## Page

======

README
¶
Under the hood of a circuit
Technically, inside gnark, a circuit is implemented in a ConstraintSystem.
A ConstraintSystem is (mostly) a collection of Constraint. In a circuit, those would be "gates": a box that takes "wires" in, and outputs a single "wire". As we will see, a Constraint is a more abstract and more general representation.
In gnark, when we design a circuit, we declare inputs (i.e x := circuit.SECRET_INPUT("x")) and use gnark API to describe the circuit (i.e a := circuit.ADD(x, 3)).
This phase fills the data structure of the ConstraintSystem.
Some proving systems, like Groth16, use a particular type of constraint system called "rank 1 constraint system" (R1CS), which are constraints in the form a * b == c.
ConstraintSystem to R1CS
The Constraint struct used in the ConstraintSystem is different than the r1c (rank 1 constraint) used in the R1CS.
One can see the R1CS as a "compiled" circuit --> the data structure is immutable and hence, simpler. It is also pointer-less, to avoid garbage collection overhead with large circuits.
What is a Constraint?
A Constraint is a list of expression that must be equal to an output wire (if they are not, we say the Constraint is not satisfied).
An expression is an arithmetic statement (at most, operations are quadratic) f(x0, x1, ..xn) = y.
For example,
x := circuit.ADD(y, z)
creates the expression y * 1 + z * 1:
expression := &linearExpression{
term{Wire: y.outputWire, Coeff: curve.One()},
term{Wire: z.outputWire, Coeff: curve.One()},
}
Example: c = a xor b has this form as a rank one constraint: (2a)*b = a+b-c, so c = a+b-2ab, the expression is then a+b-2ab.
An expression has to be converted into a rank one constraint. For the previours example, a+b-2ab along with c will be converted to 2ab = a+b-c.
The conversion
From the ConstraintSystem , we build a R1CS in 4 steps:
- Loop through all the
Constraintand collect the variables - Loop though all the
Constraint, isolate the expressions involved in the computational graph, link the variable computed from the expression to the expression - Number the variables
- Split the
Constraintintor1c
Solving the R1CS
Each expression provides one or several outputs once its inputs are instantiated. We can see then see them as a computational graph, each node being a constraint.

======

## Things to do
(1) In the README, what form do the constraints of a rank 1 constraint system take?
(2) Explain why the README says the R1CS is built without pointers.
The listing that comes next isn't needed.

## Source material
======

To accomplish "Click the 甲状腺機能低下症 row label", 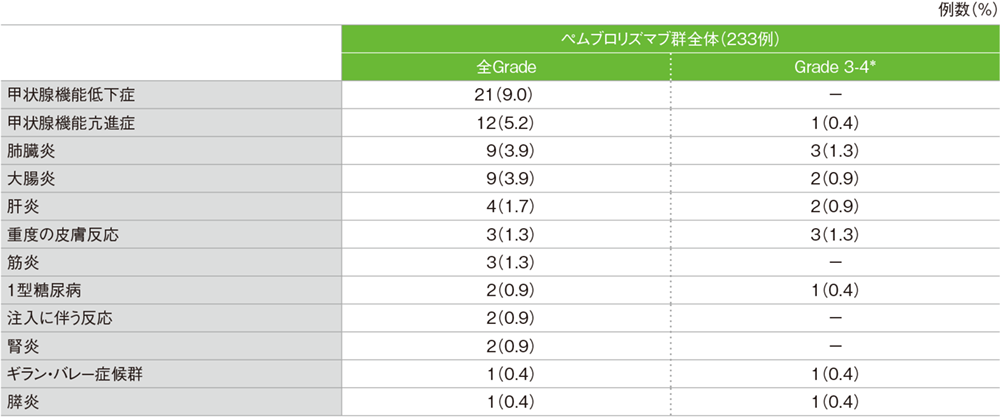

======

## Set of answers
(1) They take the form a * b == c.

(2) The R1CS has no pointers so that large circuits avoid garbage collection overhead.